A remote browser allows users to access and interact with websites via a benign video display of web code rendered in the cloud. Remote browsers are either remote appliances with just enough operating system to run, or standalone applications in a virtual machine that contain a copy of the entire operating system. When organizations use a virtual browser, untrusted web content is rendered safely within a secure cloud-based container, with the end-user viewing the session remotely. The workstation only receives a harmless video and audio stream of the cloud browser session, preventing malicious code from infecting the user’s local workstation. The user can still view, interact with, and process web content using a familiar interface; however, it is in a completely safe manner that isolates the untrusted web from the trusted internal organization network.
Commercial browsers like Chrome, Firefox and Safari allow web code to execute on a user's desktop computer or mobile device. These browsers are tightly integrated with the operating system, and facilitate tracking and browser fingerprinting even if the user is in private browsing mode. Remotel browsers keep web-borne threats such as malware off an investigator’s device and internal networks, keeping enterprises and government agencies safe.
Both the remote browser and the isolation (remote) browser are logically or physically separated from a local computer's underlying operating system. A remote browser can run in a remote environment on a local computer (logical separation), or in a cloud-based service (physical separation).
An isolation browser is a form of remote browser that is physically separated from the local system and runs entirely in the cloud. Partial isolation browsers can still pose some risk to investigators because after they inspect web content, they still download it to the local computer. Full isolation browsers don’t download anything from the web, allowing online researchers to safely view and interact with any type of content.
All online investigators encounter cyber risk. Any link you click on, or site you navigate to, poses a potential risk of malware that could download to your device and can spread to the network. Malware comes in all shapes and sizes – from ransomware that could shut down your entire network, to keyloggers that can track everything you type. This is why browser isolation is important — particularly in investigations that will likely encounter bad actors or risky content, as in law enforcement investigations — to keep absolute separation between the browsing environment and the device. A remote browser provides a full browser experience without the risk of exposure to malware.
But there’s another risk particular to investigators: tipping off investigative targets simply because of how most commercial browsers work. Traditional browsers like Chrome, Firefox or Safari track users during — and even between — browsing sessions and obtain an array of information about their device, browsing activity and more.
Tracking mechanisms are designed to tailor browsing experiences based on your location, device settings, browsing history, browsing behavior and details of the browser itself. These details are not just collected by the browser, they’re conveyed to the websites you visit and their owners. For investigators, these practices hold a real risk of exposing their identity and intent, which could force criminals deeper undercover, compromising the investigation, or even inviting a personal attack. Using a cloud-based remote browser can give you a fresh browsing experience in every session, eliminating persistent tracking mechanisms that follow you as you search — even after you close and relaunch the browser.

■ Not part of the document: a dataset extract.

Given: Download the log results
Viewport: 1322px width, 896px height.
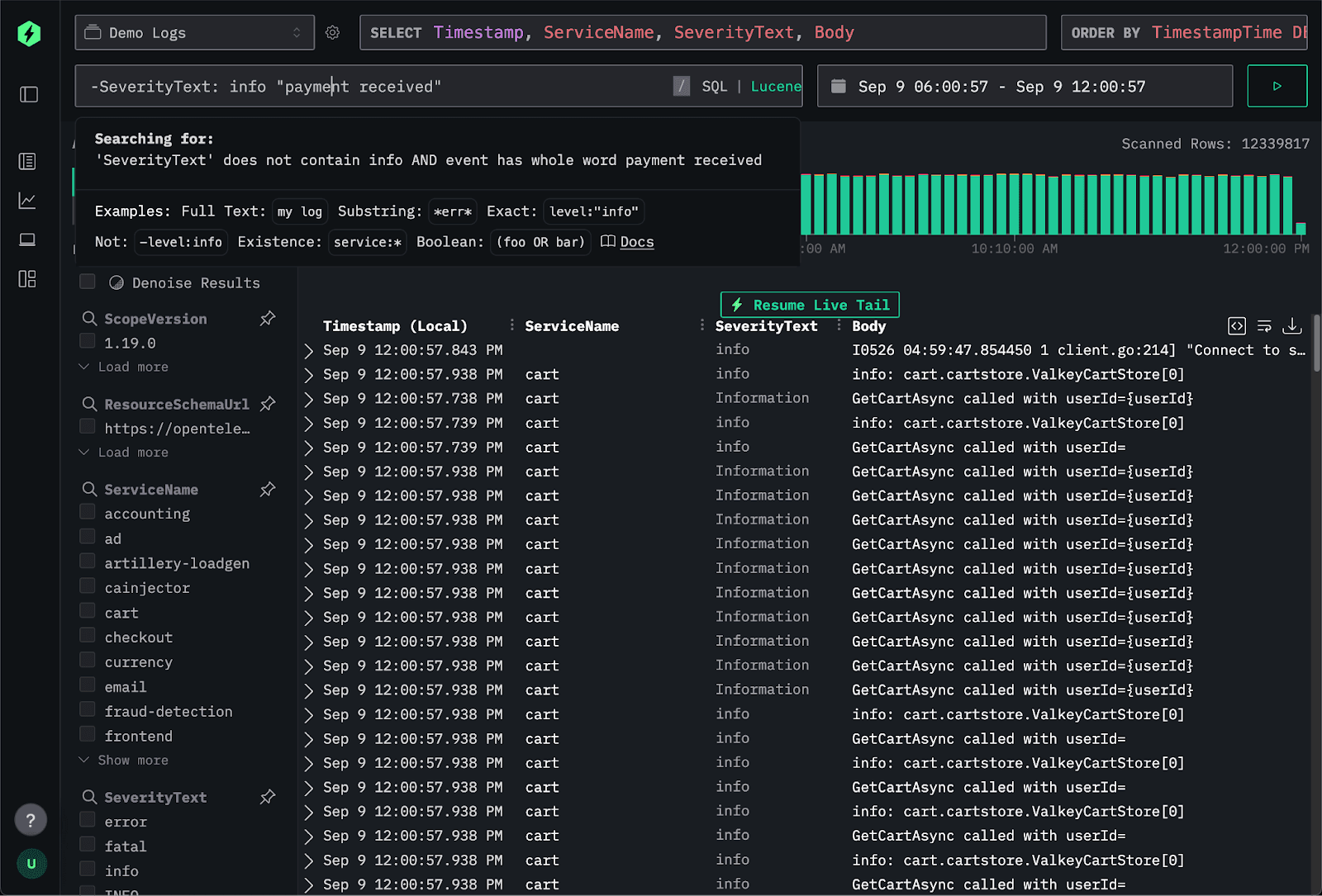Looking at the screenshot, I should (1292, 327).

Each time you launch a remote browser, you start with a clean slate. This means the search terms used, websites visited, browsing patterns, time of use, shopping preferences, etc. won’t reveal your identity.
Remote browsers also allow investigators to manage their attribution — customize how they appear to sites and people they interact with online through the manipulation of their digital fingerprint. Aligning language and keyboard settings, browser type, OS and other device details — as well as the internet egress location — to those common for typical visitors on sites of interest will avoid tipping off the site’s operator/owner that they’re under investigation.